━━━ Dataset records

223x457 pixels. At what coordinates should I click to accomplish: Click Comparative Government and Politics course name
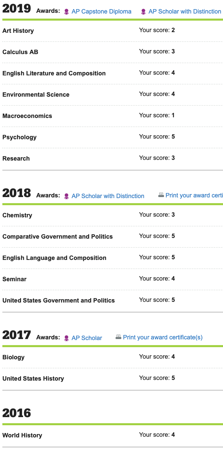(57, 237)
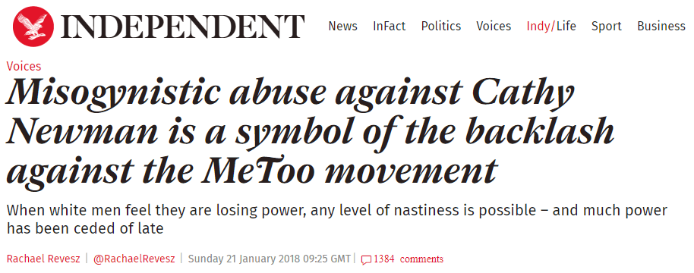Click the word "comments" beside 1384
This screenshot has height=273, width=694.
point(421,259)
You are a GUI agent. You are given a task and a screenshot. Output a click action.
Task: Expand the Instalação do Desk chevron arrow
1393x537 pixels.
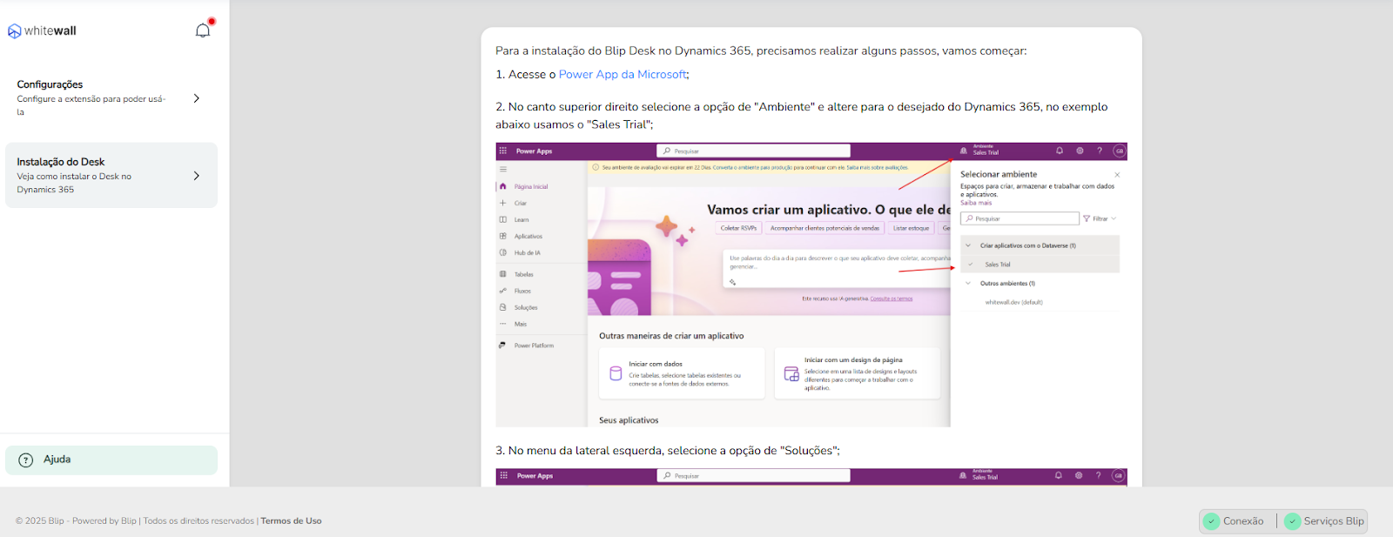(197, 176)
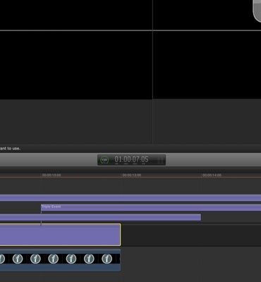261x282 pixels.
Task: Click the last Facebook logo thumbnail in the filmstrip
Action: pyautogui.click(x=107, y=259)
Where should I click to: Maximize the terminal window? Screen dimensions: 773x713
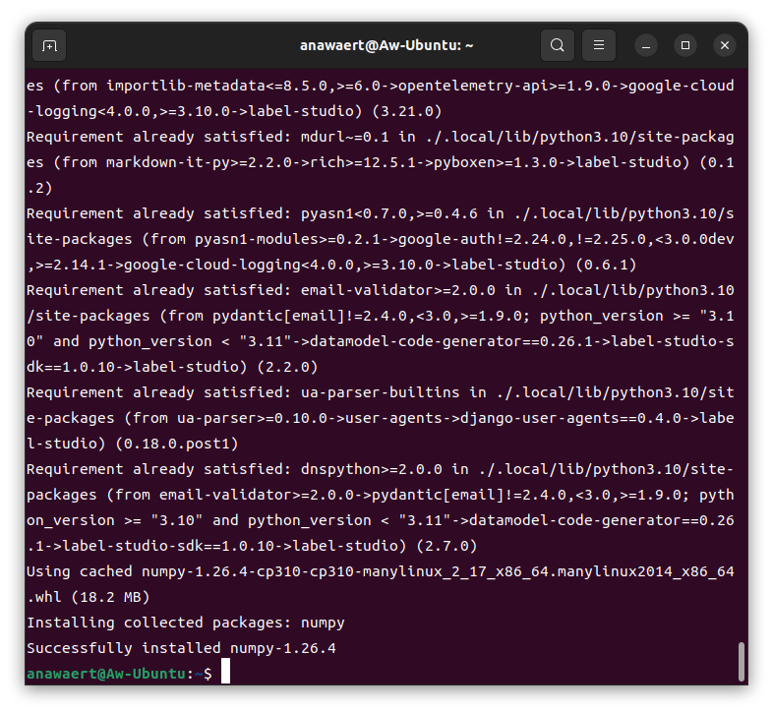(685, 45)
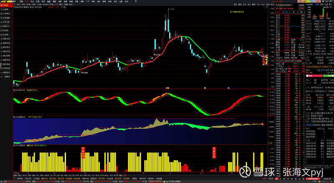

━━━━━━

## Assigned task:
Without including any picture, write out the material above verbatim.

## Output:
223x457 pixels. At what coordinates should I click to accomplish: Click Comparative Government and Politics course name
(57, 237)
Click the word "comments" beside 1384
This screenshot has height=273, width=694.
point(421,259)
You are a GUI agent. You are given a task and a screenshot. Output a click action.
Task: Expand the Instalação do Desk chevron arrow
1393x537 pixels.
(197, 176)
261x282 pixels.
Task: Click the last Facebook logo thumbnail in the filmstrip
Action: pyautogui.click(x=107, y=259)
Where should I click to: Maximize the terminal window? Screen dimensions: 773x713
(685, 45)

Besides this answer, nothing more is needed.